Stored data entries
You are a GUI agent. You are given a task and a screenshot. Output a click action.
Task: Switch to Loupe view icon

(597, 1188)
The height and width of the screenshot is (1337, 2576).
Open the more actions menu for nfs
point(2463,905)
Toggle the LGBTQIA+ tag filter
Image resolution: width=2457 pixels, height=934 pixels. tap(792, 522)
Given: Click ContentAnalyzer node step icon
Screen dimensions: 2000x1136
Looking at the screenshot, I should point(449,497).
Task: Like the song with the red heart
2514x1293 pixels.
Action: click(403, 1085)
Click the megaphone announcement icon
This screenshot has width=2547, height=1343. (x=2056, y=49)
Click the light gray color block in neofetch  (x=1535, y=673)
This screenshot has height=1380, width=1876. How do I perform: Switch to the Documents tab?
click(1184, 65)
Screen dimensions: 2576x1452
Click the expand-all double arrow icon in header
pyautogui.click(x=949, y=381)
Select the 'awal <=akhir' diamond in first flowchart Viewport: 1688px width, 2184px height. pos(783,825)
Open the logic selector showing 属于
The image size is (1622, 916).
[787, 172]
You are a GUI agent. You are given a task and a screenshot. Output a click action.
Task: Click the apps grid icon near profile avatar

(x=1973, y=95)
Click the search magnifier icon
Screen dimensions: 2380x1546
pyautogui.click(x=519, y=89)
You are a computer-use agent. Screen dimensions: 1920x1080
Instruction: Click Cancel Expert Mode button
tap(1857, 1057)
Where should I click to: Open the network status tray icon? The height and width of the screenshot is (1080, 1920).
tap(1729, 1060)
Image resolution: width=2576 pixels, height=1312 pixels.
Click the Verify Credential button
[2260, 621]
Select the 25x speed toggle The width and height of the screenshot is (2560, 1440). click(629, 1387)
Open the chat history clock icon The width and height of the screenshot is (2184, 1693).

WHAT IS REQUIRED: With the first line being the one containing "Screen dimensions: 2000x1136" and the last line the one containing "Click the light", transcribe exactly the lines above that fall in that range.

RESULT OF THE EXERCISE:
Screen dimensions: 2000x1136
Looking at the screenshot, I should point(449,497).
Task: Like the song with the red heart
2514x1293 pixels.
Action: click(403, 1085)
Click the megaphone announcement icon
This screenshot has width=2547, height=1343. (x=2056, y=49)
Click the light gray color block in neofetch  (x=1535, y=673)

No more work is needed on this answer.